On 3/23/26 12:48 PM, Florian Weimer wrote:
> * Carlos O'Donell:
> 
>> On 3/20/26 4:41 PM, Florian Weimer wrote:
>>> So far for struct group and struct passwd only.
>>
>> LGTM. Nice design. The need for a semantic difference between copy and
>> dup wasn't initially apparent to me, but I see that we need it for a
>> "caller allocated" buffer versus one we allocate ourselves.
>>
>> I have one question, which is not a blocker for accepting this change,
>> but there is an assert in __nss_generic_dup which might go away when
>> built with -NDEBUG (noted by Claude Code v2.1.81 with Sonnet 4.5).

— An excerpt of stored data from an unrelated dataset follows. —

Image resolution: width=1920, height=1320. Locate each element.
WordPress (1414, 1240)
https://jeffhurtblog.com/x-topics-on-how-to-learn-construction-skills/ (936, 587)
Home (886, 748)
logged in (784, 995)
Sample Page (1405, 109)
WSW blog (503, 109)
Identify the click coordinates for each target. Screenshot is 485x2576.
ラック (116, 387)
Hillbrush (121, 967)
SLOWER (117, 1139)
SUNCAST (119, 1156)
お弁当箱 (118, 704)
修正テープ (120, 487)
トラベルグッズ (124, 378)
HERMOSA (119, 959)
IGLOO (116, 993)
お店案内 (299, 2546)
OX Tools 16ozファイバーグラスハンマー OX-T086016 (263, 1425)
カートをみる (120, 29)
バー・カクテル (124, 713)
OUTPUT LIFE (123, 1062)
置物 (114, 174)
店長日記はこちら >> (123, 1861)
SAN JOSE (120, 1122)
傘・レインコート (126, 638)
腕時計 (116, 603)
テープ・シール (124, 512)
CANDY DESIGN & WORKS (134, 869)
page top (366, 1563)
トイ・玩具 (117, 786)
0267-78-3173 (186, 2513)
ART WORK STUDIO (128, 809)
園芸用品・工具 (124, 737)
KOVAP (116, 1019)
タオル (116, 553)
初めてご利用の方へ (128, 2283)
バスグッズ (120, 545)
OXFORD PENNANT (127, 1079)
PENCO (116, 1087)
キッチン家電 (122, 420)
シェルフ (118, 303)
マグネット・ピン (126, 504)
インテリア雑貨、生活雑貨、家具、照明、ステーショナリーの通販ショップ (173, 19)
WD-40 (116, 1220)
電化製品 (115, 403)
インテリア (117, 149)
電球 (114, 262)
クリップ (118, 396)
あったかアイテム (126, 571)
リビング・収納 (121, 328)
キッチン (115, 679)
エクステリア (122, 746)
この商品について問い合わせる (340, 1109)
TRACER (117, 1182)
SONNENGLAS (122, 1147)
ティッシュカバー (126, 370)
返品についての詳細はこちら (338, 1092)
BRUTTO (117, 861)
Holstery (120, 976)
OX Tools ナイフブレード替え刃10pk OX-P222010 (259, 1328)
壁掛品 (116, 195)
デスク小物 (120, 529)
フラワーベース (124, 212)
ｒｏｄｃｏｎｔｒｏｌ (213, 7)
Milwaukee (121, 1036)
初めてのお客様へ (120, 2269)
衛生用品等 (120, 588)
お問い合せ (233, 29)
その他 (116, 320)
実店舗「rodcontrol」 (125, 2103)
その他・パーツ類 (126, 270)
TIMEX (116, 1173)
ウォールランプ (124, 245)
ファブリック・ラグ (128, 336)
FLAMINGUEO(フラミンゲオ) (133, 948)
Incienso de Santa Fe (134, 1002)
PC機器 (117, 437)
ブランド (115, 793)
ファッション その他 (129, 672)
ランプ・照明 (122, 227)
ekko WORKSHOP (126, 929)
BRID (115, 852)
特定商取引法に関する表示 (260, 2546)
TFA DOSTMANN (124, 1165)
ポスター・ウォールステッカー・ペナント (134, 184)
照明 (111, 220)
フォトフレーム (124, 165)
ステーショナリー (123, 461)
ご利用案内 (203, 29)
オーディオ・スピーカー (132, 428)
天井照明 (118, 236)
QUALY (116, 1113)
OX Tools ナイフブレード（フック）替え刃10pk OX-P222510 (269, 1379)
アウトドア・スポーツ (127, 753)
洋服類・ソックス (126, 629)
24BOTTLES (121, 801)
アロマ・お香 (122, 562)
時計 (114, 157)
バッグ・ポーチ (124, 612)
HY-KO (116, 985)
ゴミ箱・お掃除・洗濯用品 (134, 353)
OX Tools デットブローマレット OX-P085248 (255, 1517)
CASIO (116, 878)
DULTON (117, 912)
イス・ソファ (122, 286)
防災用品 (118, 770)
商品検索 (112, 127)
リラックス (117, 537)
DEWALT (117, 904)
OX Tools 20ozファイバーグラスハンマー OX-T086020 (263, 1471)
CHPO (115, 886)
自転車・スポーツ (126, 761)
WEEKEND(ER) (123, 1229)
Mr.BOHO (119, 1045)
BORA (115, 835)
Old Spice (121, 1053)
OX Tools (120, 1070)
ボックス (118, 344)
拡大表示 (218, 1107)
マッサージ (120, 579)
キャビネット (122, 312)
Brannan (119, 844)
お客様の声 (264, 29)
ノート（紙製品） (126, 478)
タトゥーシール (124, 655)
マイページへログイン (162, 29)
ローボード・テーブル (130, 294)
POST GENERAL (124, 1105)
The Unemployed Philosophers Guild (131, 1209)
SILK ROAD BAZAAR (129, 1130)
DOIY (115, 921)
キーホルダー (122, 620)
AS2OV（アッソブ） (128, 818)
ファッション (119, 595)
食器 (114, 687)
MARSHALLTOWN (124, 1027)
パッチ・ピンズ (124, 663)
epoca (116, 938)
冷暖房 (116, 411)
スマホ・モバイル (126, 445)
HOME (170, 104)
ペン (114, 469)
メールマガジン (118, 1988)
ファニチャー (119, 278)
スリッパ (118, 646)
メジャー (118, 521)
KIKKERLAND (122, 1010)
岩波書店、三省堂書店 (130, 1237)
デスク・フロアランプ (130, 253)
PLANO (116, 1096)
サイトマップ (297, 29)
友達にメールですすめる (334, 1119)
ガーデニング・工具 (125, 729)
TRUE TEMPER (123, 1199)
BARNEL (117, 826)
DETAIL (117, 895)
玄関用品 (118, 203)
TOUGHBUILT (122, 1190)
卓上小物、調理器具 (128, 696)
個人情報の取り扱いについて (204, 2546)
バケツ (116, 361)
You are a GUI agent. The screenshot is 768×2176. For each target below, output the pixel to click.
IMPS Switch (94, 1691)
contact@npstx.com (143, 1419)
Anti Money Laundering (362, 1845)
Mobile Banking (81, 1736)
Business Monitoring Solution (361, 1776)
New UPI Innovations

>> Do we care about that? Should we make it a runtime abort?
> 
> I think removing such run-time aborts is the purpose of building with
> -DNDEBUG, at least in glibc's case.
> 
> Our asserts are generally intended for production use, not for
> development builds only.  People targeting special (typically embedded)
> use cases may want to disable them, but it's not the default build
> configuration.

If your opinion is that in this particular case we keep the assert then
I'm happy with that. I just wanted to call it out, talk about it, make
sure it wasn't an oversight, and agree to keep the assert.

My review still stands as accepting the patch.